No está de más recordar, a propósito de lo último, cuál fue la suerte corrida por el proyecto de Reforma Constitucional presentado por la comisión presidida por Caldera en 1992. Apenas en el Congreso se llegó al artículo sobre la libertad de expresión, la presencia en este de los conceptos “información veraz” y “derecho de réplica” desató una campaña en contra tan brutal, por parte de los principales medios, que no sólo ese artículo salió del debate sino que todo el proyecto de reforma constitucional fue engavetado. La sumisión de los partidos políticos y de buena parte de sus figuras ante el poder mediático tuvo en aquel momento una vergonzosa expresión.
Discutir sobre la TV, y su rol en la sociedad, no es impertinente.

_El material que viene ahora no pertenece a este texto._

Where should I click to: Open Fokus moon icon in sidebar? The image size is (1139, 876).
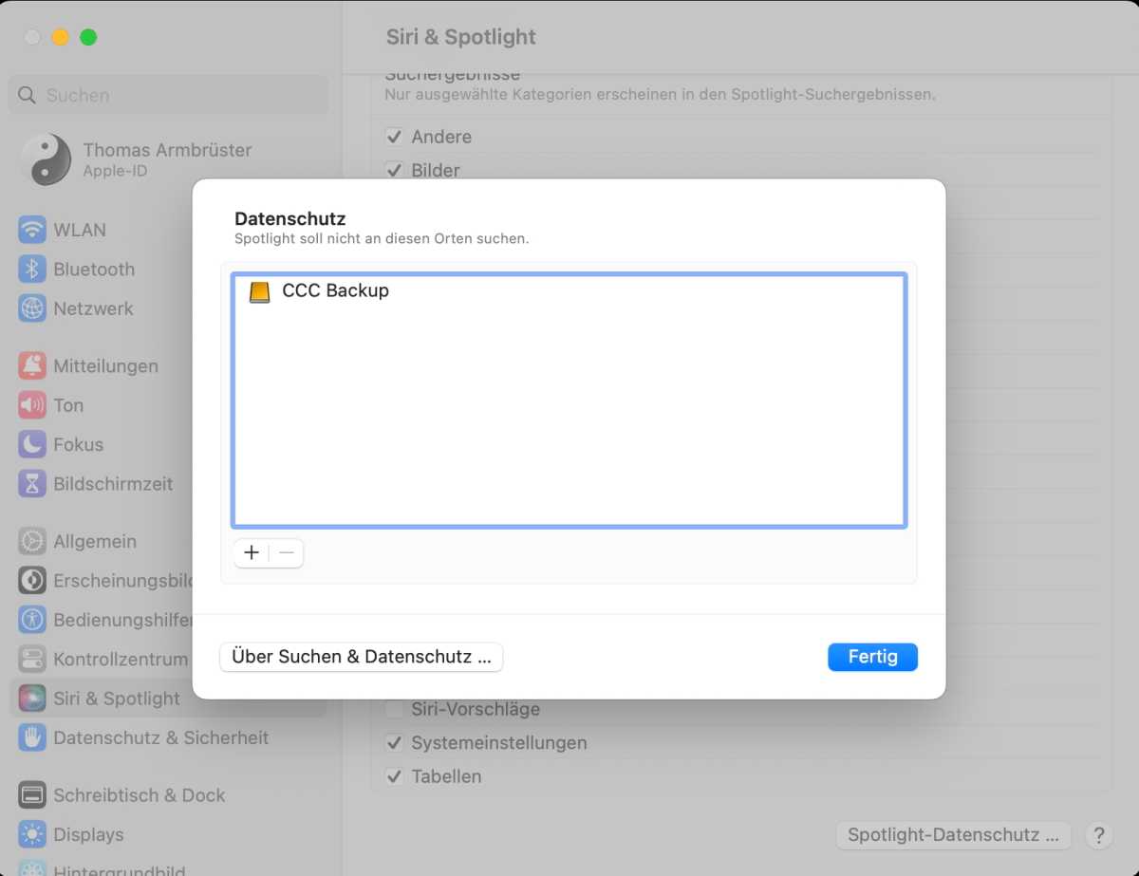[x=32, y=444]
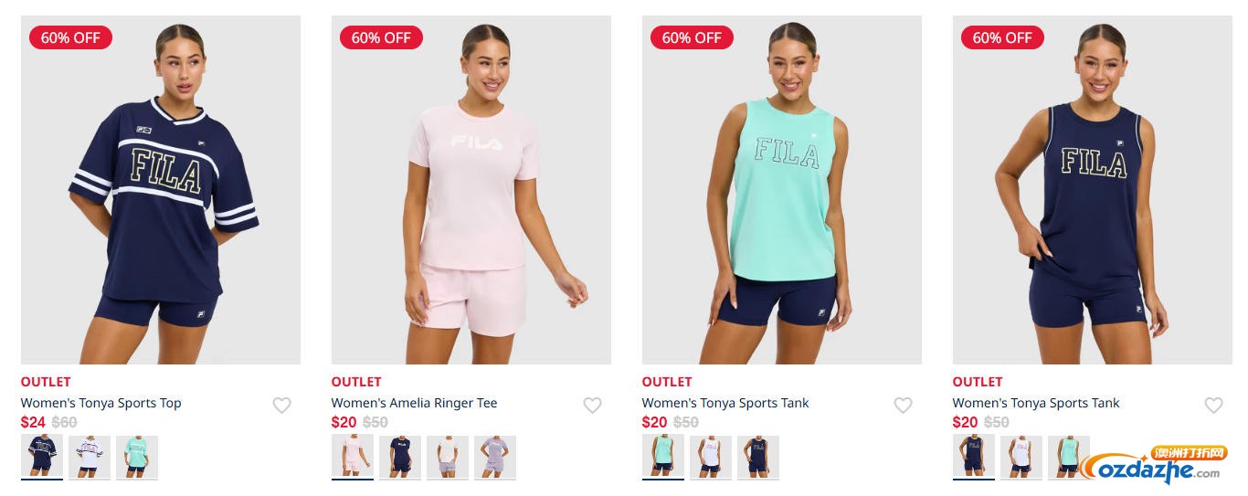Viewport: 1248px width, 496px height.
Task: Open the mint Fila tank product image
Action: pyautogui.click(x=782, y=190)
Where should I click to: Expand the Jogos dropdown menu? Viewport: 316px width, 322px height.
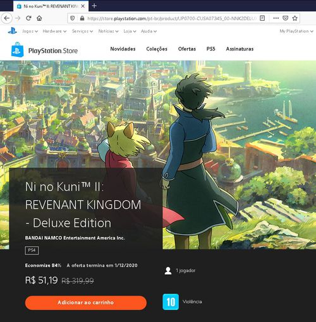click(x=30, y=31)
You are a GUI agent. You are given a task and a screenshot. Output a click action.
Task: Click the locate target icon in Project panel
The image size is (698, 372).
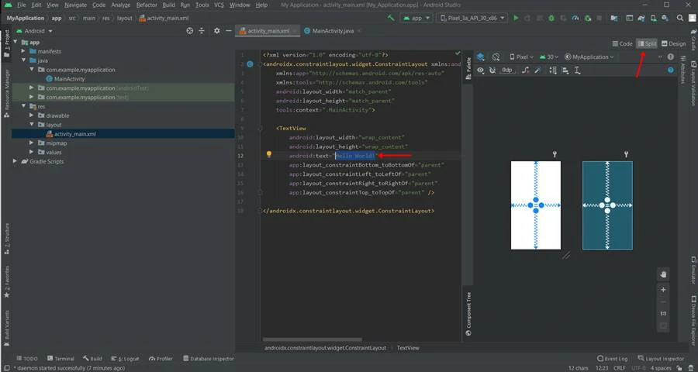click(x=190, y=31)
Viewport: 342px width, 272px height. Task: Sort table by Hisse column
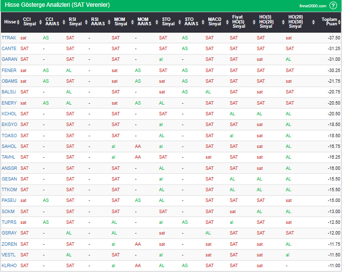pos(10,22)
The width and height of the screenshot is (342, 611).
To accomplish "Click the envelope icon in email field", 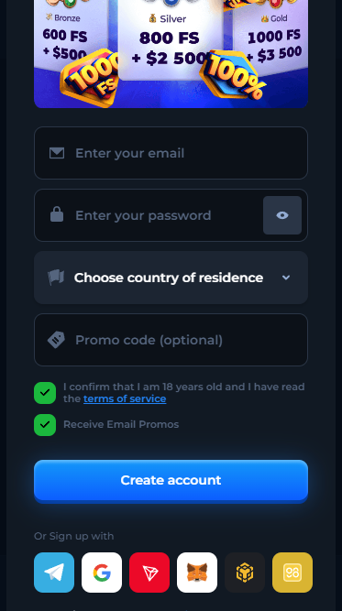I will [57, 153].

Pesa demasiado en la vida social, influye mucho en la conciencia y en la conducta colectiva como para que los grupos que la controlan disfruten de una suerte de fuero que no tiene ninguna otra institución en un país democrático. Ese enorme poder no puede estar, a diferencia de los demás, al margen de toda supervisión social. Mucho menos puede aceptarse la falacia de que “el mercado” y la “soberanía del consumidor” la garantizan.
Hemos dicho, por cierto y vale la pena subrayarlo, supervisión de la sociedad, no sólo del Estado y mucho menos de los intereses políticos contingentes. Este proyecto de Ley es, ante todo, un monumento a la hipocresía. Aparentemente dirigido a velar por los contenidos no explícitamente políticos en la programación de los canales de TV –mediante una clasificación barroca y absurda de esta—, en verdad apunta hacia lo político. Prevé sanciones pecuniarias tan desproporcionadas por violación de las normas sobre sexo o violencia, que la sola amenaza de aquellas puede operar, en las presentes condiciones, como un poderoso factor de inducción de actitudes “políticamente correctas”. Alegar, por ejemplo, por parte del gobierno, violaciones a cualquiera de las normas, deliberadamente difusas y confusas, y tan pesadamente castigadas, sobre contenidos de sexo o violencia, es tan fácil que basta con ello para crear un mecanismo de censura política y, lo que es peor, de autocensura. Este es el verdadero filo de la ley y no el de la preocupación por la salud mental de los venezolanos. Seguiremos con el tema.